For the first time since 2001, the U.S. House of Representatives debated and passed thereauthorization of the Elementary and Secondary Education Act. As a parent who is looking to have more robust information on my children’s education I find the reauthorization particularly interesting. Mostly because the ESEA requirement of 2002 was to provide disaggregate data to the public so that we could have better insights into schools’ academic performance. And we can argue the merits of standardized testing and whether the data collected is being used in the most effective way, but what I believe is critical is that parents have access to this data, a comprehensive set of information of their children’s education. Something that is still not possible in many states. All states have a state longitudinal data system but few (a handful maybe) can provide this information to parents and students so that we can all make informed decisions.
I think we can all agree that an updated law is necessary to provide students in America with opportunities for growth. But we cannot do so without the right information in our hands. For example, the Colorado Growth Model provides both student specific sets to parents and teachers to guide their decision making and to the public at large in an aggregate form so we can get an accurate picture of school performance. The information these data sets provide has tremendous potential. It can identify groups of vulnerable learners that are being left behind as well as provide parents with information to help their children in areas in which they may be struggling.
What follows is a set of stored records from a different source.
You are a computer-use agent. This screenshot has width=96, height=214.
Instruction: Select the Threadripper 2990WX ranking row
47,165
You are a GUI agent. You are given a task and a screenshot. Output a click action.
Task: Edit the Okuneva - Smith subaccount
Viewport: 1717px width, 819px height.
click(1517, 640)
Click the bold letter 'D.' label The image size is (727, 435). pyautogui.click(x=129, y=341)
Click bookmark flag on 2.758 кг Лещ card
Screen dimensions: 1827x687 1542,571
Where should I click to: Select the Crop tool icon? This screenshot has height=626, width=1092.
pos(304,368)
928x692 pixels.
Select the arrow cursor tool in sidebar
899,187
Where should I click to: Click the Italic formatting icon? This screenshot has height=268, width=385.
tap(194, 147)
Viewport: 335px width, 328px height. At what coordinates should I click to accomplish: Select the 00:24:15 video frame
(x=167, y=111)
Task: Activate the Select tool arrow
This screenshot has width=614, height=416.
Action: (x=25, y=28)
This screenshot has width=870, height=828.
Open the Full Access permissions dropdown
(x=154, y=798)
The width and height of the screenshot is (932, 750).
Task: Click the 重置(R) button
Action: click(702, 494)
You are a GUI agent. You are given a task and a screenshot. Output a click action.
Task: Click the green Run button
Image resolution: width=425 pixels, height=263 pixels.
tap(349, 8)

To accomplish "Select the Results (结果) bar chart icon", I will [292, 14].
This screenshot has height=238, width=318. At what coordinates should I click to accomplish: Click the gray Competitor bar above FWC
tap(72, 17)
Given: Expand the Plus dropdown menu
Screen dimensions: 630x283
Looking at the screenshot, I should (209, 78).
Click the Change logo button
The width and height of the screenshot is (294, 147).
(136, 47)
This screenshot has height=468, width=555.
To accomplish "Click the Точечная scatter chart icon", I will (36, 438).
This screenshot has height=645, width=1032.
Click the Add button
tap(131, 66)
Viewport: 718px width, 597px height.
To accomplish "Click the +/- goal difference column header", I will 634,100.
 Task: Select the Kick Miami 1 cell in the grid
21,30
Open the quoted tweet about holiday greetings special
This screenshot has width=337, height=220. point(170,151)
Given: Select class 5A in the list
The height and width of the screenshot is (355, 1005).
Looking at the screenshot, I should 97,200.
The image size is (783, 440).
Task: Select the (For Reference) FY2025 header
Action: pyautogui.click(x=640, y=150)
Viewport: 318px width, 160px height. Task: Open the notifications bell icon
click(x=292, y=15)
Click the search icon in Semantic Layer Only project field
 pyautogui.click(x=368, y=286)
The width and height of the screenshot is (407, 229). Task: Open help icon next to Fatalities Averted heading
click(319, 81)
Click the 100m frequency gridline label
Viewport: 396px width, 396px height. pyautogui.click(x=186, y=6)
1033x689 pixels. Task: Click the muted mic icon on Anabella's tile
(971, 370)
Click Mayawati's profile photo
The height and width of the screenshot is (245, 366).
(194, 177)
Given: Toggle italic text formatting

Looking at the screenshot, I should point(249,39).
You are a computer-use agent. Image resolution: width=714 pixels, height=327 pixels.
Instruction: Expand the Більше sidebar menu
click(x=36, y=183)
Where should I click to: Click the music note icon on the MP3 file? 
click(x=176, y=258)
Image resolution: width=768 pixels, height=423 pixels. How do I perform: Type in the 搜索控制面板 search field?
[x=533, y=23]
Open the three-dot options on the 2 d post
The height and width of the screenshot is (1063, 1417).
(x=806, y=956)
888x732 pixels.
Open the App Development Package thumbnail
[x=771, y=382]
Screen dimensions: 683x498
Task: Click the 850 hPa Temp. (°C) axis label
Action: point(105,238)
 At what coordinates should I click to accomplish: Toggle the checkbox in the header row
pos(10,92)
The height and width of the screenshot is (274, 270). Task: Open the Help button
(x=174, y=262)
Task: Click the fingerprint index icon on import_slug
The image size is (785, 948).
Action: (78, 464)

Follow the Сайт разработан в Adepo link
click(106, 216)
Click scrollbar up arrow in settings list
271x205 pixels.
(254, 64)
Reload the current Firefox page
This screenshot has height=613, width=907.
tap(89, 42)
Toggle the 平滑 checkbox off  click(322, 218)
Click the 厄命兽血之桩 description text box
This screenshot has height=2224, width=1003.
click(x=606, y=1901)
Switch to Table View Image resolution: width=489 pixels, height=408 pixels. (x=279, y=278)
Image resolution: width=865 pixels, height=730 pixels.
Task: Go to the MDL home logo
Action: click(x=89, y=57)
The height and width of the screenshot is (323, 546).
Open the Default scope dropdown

As the debates over ESEA continue, we must recognize that we cannot effectively help students without the correct information. We should not reduce the amount of information at our disposal. Big data sets are helpful and can identify how well certain groups of students are doing, or not. They can help us understand the impact that different policies have on schools and allow us to correct course. Robust information empowers students and parents to advocate for themselves. None of this would be possible without data.
Rather than advocating for less data collected, lets advocate for good data sets. Data that is collected purposely and kept safe and private but that is given back to students, parents and the community at large to make informed decisions about our educational system. We cannot afford to know less about student learning.
I am looking forward to following how the debate over ESEA continues but I do hope everyone recognizes the importance of data and how useful it can be in helping student learning.
And seriously, we should all be demanding evidence that all our students are learning. Isn’t that what matters at the end of the day?